• _Entries provided_:
***

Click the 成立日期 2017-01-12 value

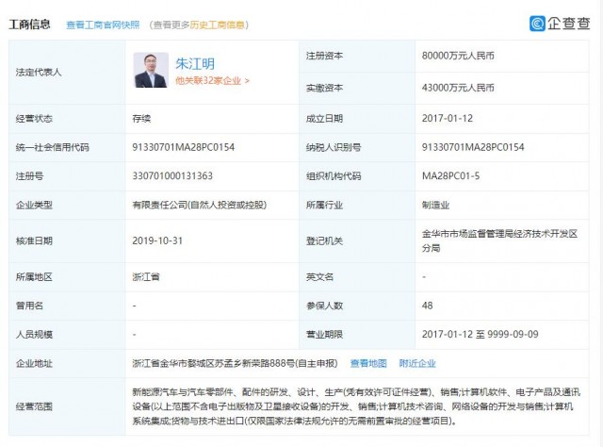click(447, 118)
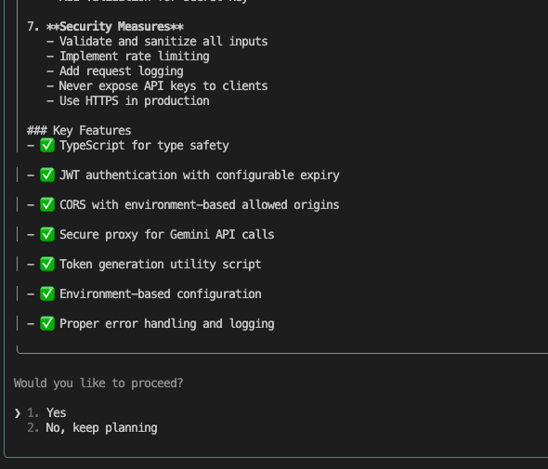Click Never expose API keys to clients line
The height and width of the screenshot is (469, 548).
pos(163,86)
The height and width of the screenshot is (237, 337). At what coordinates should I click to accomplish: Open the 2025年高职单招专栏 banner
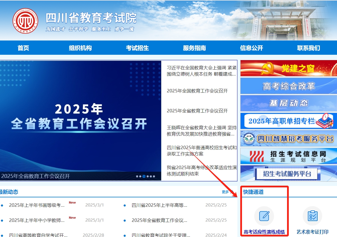pos(288,121)
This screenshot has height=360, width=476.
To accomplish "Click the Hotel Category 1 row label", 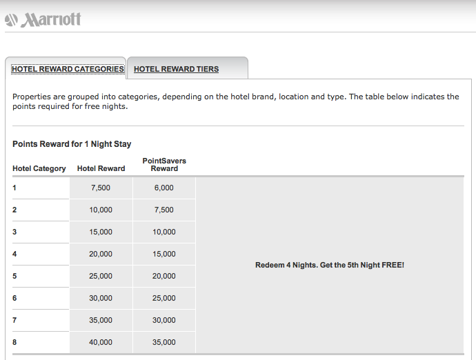I will coord(14,188).
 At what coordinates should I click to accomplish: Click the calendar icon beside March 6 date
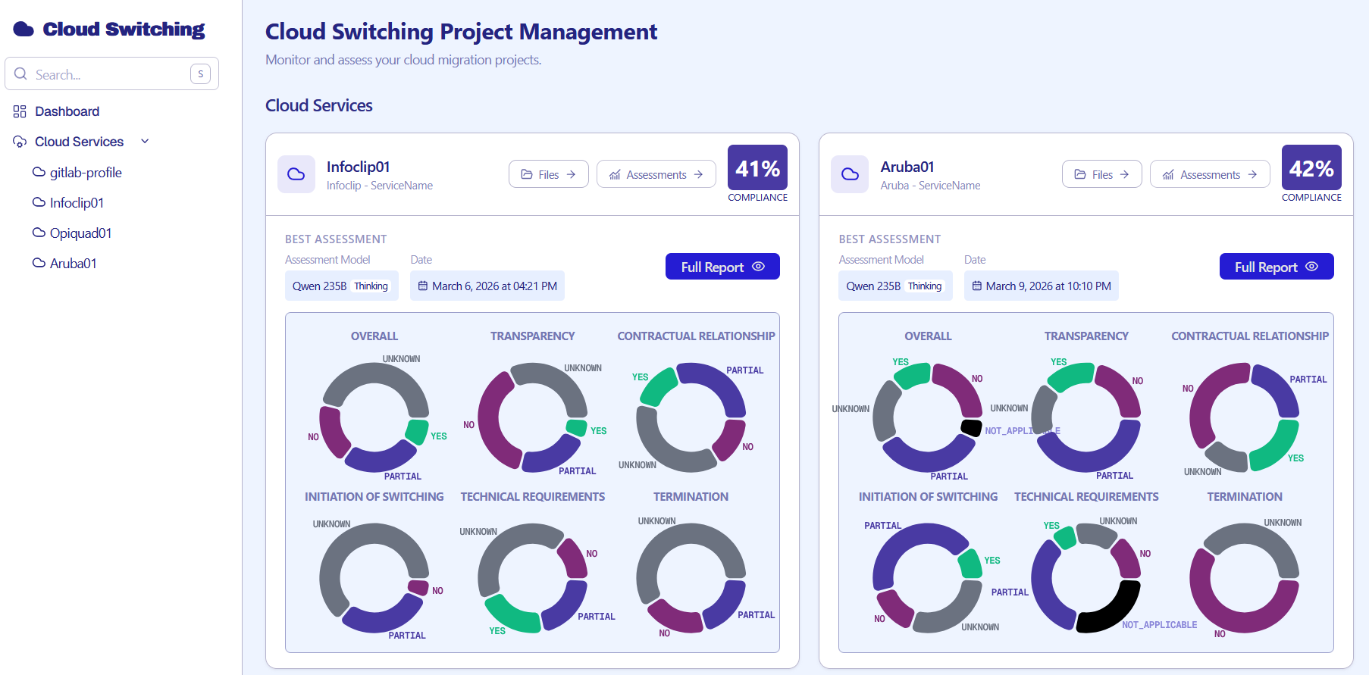click(423, 286)
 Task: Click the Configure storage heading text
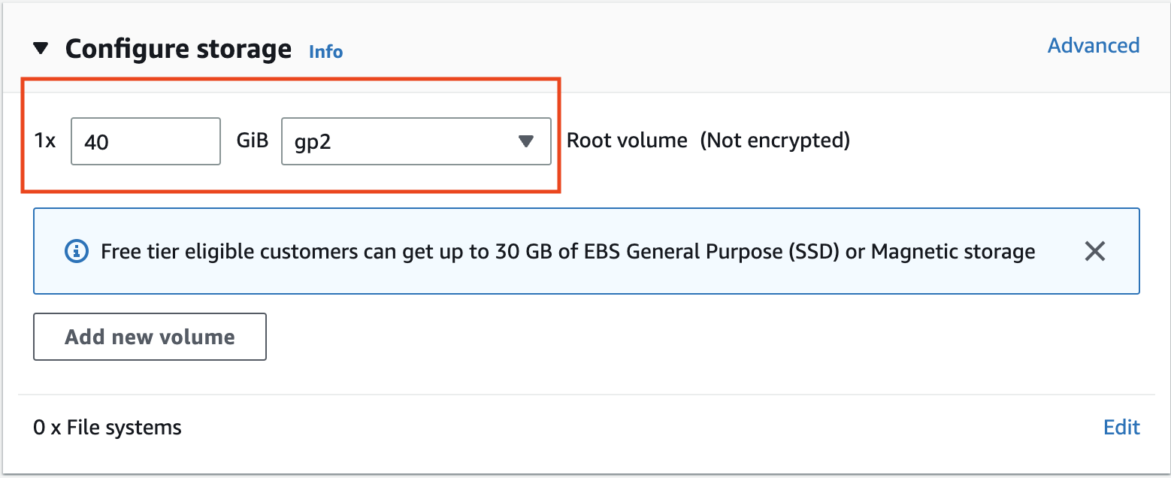pos(178,50)
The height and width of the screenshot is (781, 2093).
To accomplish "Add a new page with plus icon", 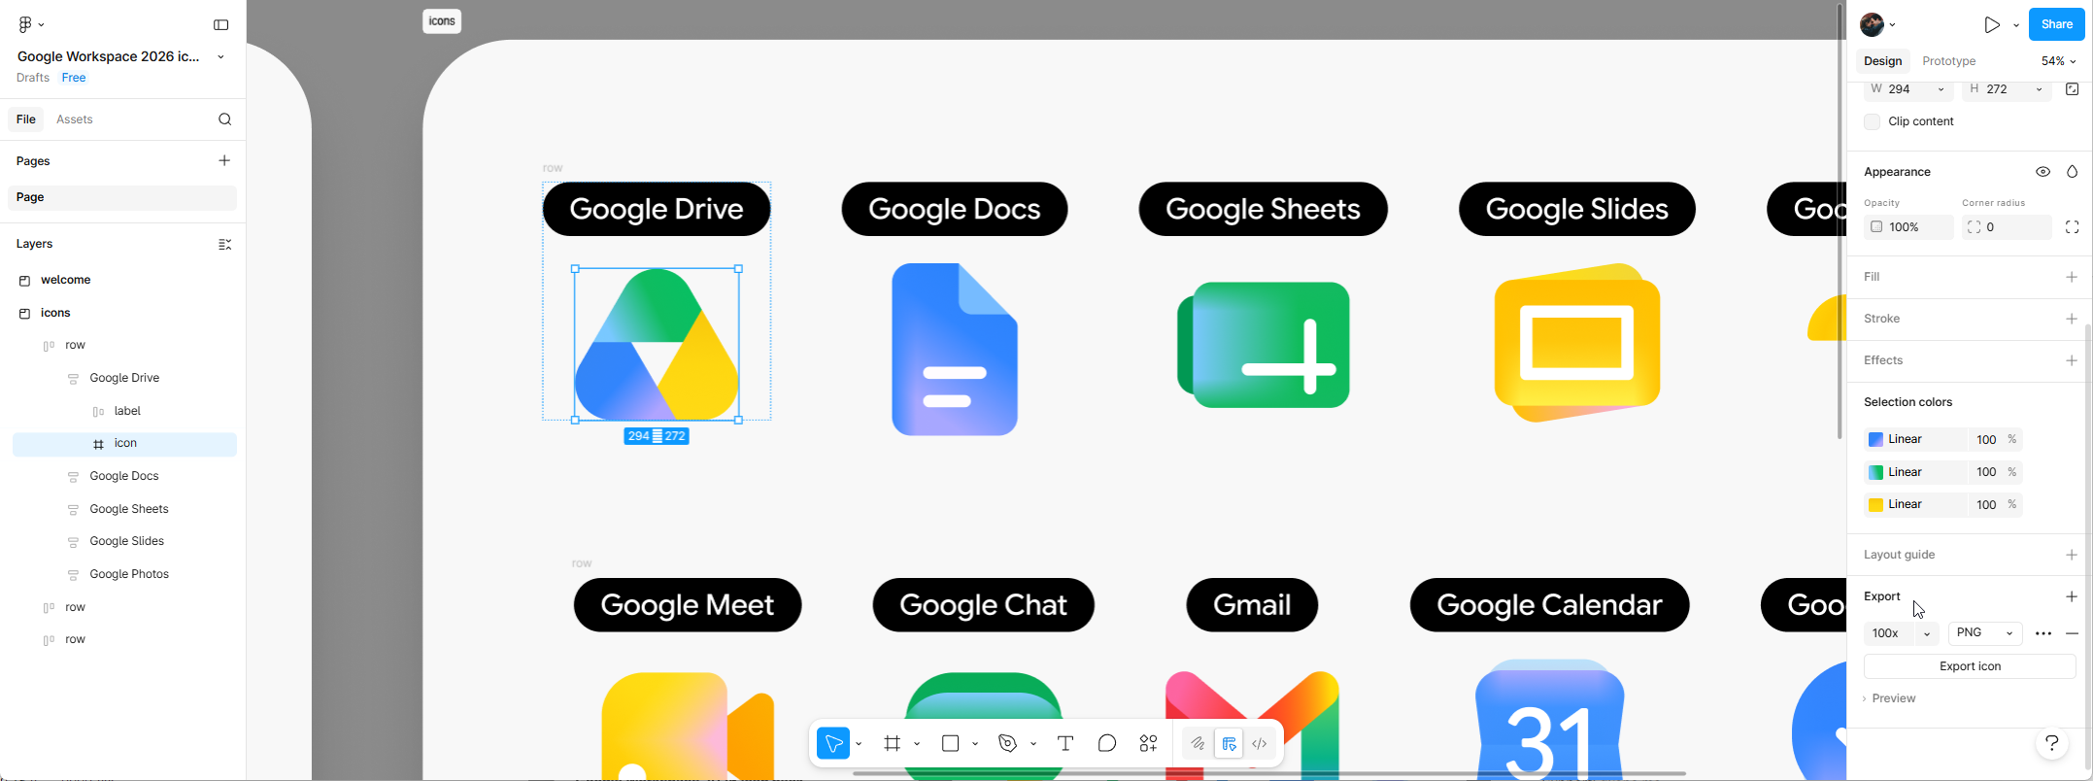I will pyautogui.click(x=224, y=160).
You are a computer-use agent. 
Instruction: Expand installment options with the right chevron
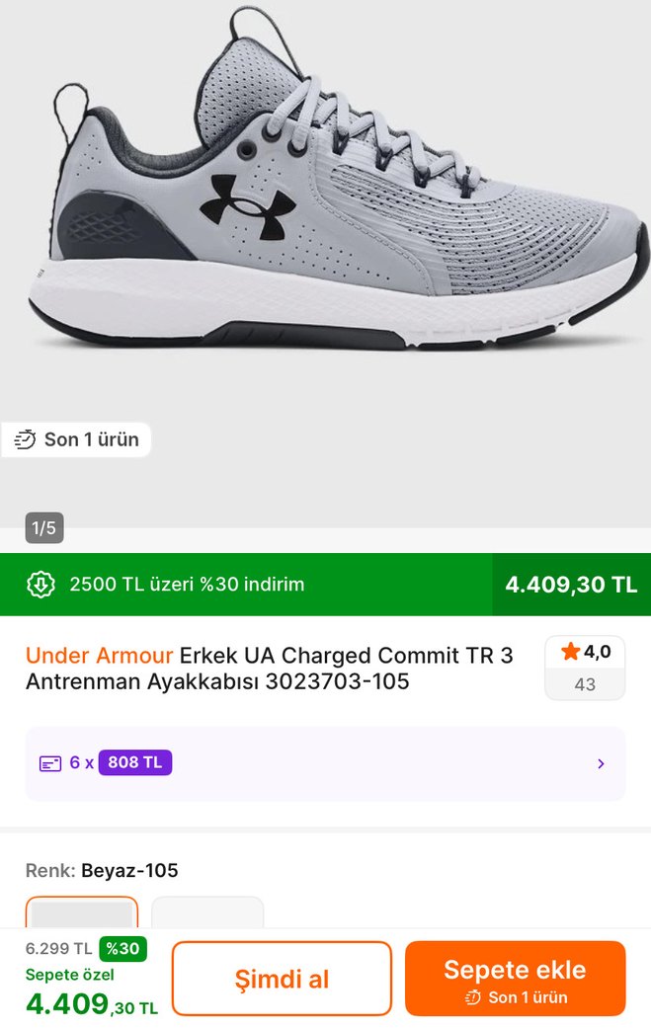(x=601, y=763)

***

• _Exercise_: Beginning with the line holding "At what coordinates should I click to accomplish: Click" in the material above, restate word for word each line through the line holding "The height and width of the screenshot is (781, 2093).", and exclude pictures.

• _Finished exercise_:
 At what coordinates should I click to accomplish: Click the calendar icon beside March 6 date
click(423, 286)
 Task: Click the Configure storage heading text
pos(178,50)
The height and width of the screenshot is (781, 2093).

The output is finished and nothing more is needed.